Contudo, como toda revolução, essa também traz seus efeitos colaterais. Entre os efeitos psicológicos mais preocupantes está a nomofobia, termo utilizado para designar o medo irracional de ficar sem o celular, revelando a dependência emocional e comportamental desse recurso tecnológico. Essa realidade já se reflete com intensidade nos consultórios de psicologia, onde se multiplicam as queixas relacionadas à ansiedade, déficit de atenção, distúrbios do sono, transtornos de humor e dificuldades interpessoais.
As crianças e adolescentes, por estarem em fase de formação neurológica e emocional, são especialmente vulneráveis aos efeitos do uso excessivo de telas. Um estudo de Souza, Salvador e Pimenta (2021), intitulado “Tempo de tela digital e sua relação com o Transtorno do Déficit de Atenção com Hiperatividade (TDAH)”, aponta que a exposição prolongada às telas pode estar associada à intensificação de sintomas relacionados à desatenção, impulsividade e hiperatividade. Os autores destacam que o tempo excessivo de tela não apenas afeta o funcionamento cognitivo, mas também interfere na qualidade das interações sociais, no desenvolvimento da autorregulação emocional e na rotina de sono — todos fatores diretamente relacionados ao agravamento de sintomas do TDAH.

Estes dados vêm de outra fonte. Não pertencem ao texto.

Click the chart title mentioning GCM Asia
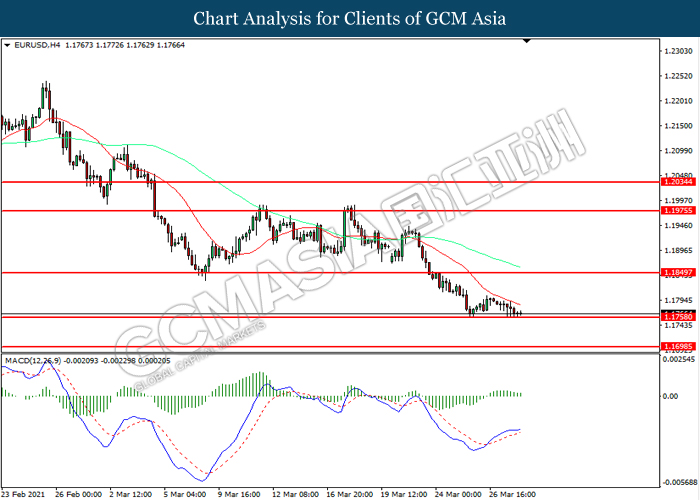This screenshot has width=700, height=500. coord(349,19)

Além disso, os pesquisadores alertam para o papel dos estímulos rápidos e constantes promovidos pelos dispositivos digitais, que podem condicionar o cérebro infantil a uma busca incessante por recompensas imediatas, prejudicando a capacidade de manter foco e atenção sustentada em tarefas mais prolongadas e complexas.
Diante de tais evidências, políticas públicas começaram a ser implementadas para conter os impactos negativos do uso excessivo de telas no ambiente escolar. Uma dessas medidas foi a sanção da Lei nº 15.100/25, que proíbe o uso de celulares e outros dispositivos eletrônicos em sala de aula nas escolas de educação básica em todo o território nacional. A lei, aprovada com ampla aceitação, tem como objetivo garantir que o ambiente escolar seja preservado como um espaço de concentração, interação social e aprendizagem significativa. Ainda que o uso pedagógico da tecnologia seja permitido sob orientação do professor, o foco da norma é coibir o uso recreativo e dispersivo do aparelho durante o tempo letivo.
A escola, espaço de socialização e aprendizagem, tem sentido intensamente esse impacto. Educadores enfrentam o desafio de captar a atenção de alunos cada vez mais dispersos e inquietos, enquanto as reuniões escolares se tornam palco de discussões frequentes sobre os efeitos pedagógicos do uso abusivo do celular.
E a cena já se tornou corriqueira: pessoas reunidas em espaços sociais, em silêncio, com os olhos fixos na tela. A mesa, que antes era lugar de troca e afeto, virou um palco de isolamento silencioso. O convívio humano foi sendo substituído por interações mediadas por algoritmos.
O ser humano, por natureza, é um ser social. Estar com o outro, escutar, olhar nos olhos, partilhar silêncios e palavras — tudo isso faz parte da nossa constituição emocional. Mas será que, neste tempo de telas, estamos perdendo a capacidade de convivência real? Será que precisaremos reaprender a ser humanos? Reaprender a escutar, tocar, sentir?
Essa é, talvez, uma das grandes questões do nosso tempo. O celular está aí, faz parte do nosso presente e, inevitavelmente, do nosso futuro. Mas cabe a nós, enquanto sociedade, enquanto pais, educadores, profissionais de saúde e, sobretudo, enquanto humanos, refletir: como podemos fazer um uso mais consciente, mais saudável e mais humano da tecnologia?
Se o celular veio para ficar, que ele não substitua o que temos de mais precioso: o encontro genuíno com o outro.